ICD-GPS-200, Rev. C, (1997), pp. 125-128
NATO, (1991), “Technical Characteristics of the NAVSTAR GPS”, pp. A-6-31 - A-6-33
geodezyx.gnss_edu.read_vmf1_grid module
read_vmf1_grid.py — autonome (sans jdutil) Lecture + interpolation des coefficients VMF1 (ah, aw) aux coordonnées station et à des dates MJD arbitraires, à partir des fichiers VMFG_YYYYMMDD.HHH.
- Interpolation spatiale:
tente scipy.interpolate.griddata (linear)
sinon repli nearest neighbor (NumPy) si SciPy indisponible
Interpolation temporelle: linéaire entre pas 6h
Chemins: ./Mapping_Fcn/vmf1/VMFG_YYYYMMDD.HHH
- Format attendu des fichiers (après les lignes commençant par ‘!’):
lat lon ah aw zhd zwd (au minimum: lat, lon, ah, aw)
Auteur: adapté pour être autonome (remplacement de jdutil)
- class geodezyx.gnss_edu.read_vmf1_grid.VMFPoint(lat: 'float', lon: 'float', ah: 'float', aw: 'float')
Bases:
object- ah: float
- aw: float
- lat: float
- lon: float
- geodezyx.gnss_edu.read_vmf1_grid.add_hours(dt, hours: int)
- geodezyx.gnss_edu.read_vmf1_grid.datetime_to_mjd(dt) float
Convertit un datetime UTC naïf/aware en MJD (UTC).
- geodezyx.gnss_edu.read_vmf1_grid.floor_to_6h(dt)
Ramène dt à l’heure multiple de 6h immédiatement inférieure (UTC).
- geodezyx.gnss_edu.read_vmf1_grid.jd_to_calendar(jd: float) Tuple[int, int, int, float]
Convertit un Julian Day (float) en (year, month, day, hour_float). Implémentation autonome (remplace jdutil.jd_to_date).
- geodezyx.gnss_edu.read_vmf1_grid.mjd_to_datetime(mjd: float)

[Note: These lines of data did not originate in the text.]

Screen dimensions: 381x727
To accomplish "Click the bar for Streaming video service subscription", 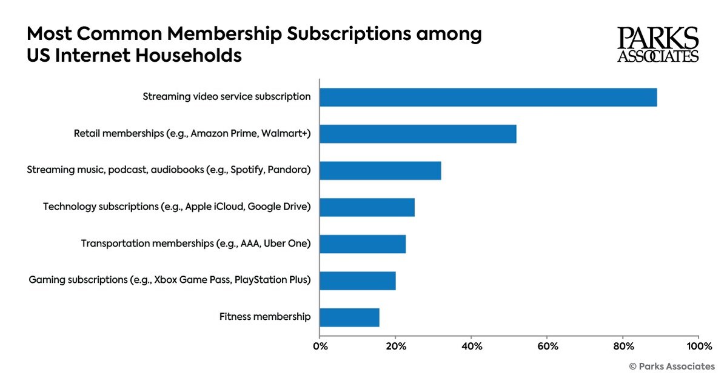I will coord(488,97).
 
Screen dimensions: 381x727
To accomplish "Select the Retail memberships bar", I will coord(418,134).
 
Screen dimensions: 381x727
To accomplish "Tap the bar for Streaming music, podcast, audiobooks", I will coord(380,171).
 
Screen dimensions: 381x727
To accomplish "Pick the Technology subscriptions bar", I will coord(367,207).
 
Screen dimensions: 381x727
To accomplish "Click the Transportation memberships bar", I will coord(363,244).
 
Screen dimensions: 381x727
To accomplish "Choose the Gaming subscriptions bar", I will coord(358,281).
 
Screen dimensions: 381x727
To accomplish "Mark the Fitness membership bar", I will coord(349,317).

Conversion MJD -> datetime UTC naïf (sans tzinfo).
- geodezyx.gnss_edu.read_vmf1_grid.mjd_to_jd(mjd: float) float
- geodezyx.gnss_edu.read_vmf1_grid.read_vmf1_grid(mjd: Iterable[float], ell: Iterable[float]) Tuple[ndarray, ndarray]
Retourne (ah_vec, aw_vec) pour chaque MJD donné et une station ell=[lat_deg, lon_deg, h_m].
Paramètres
- mjdIterable[float]
Liste/array de dates en Modified Julian Day (UTC).
- ell[lat_deg, lon_deg, h_m]
Latitude (deg), Longitude (deg), Hauteur ellipsoïdale (m). (La hauteur n’est pas utilisée ici pour ah/aw, mais on garde la signature d’interface.)
Renvoie
ah_vec : np.ndarray shape (N,) aw_vec : np.ndarray shape (N,)
Notes
- Les fichiers requis sont:
./Mapping_Fcn/vmf1/VMFG_YYYYMMDD.H{00,06,12,18}
pour les 6h entourant chaque MJD.
Interpolation temporelle: linéaire entre t0=⌊MJD⌋_6h et t1=t0+6h.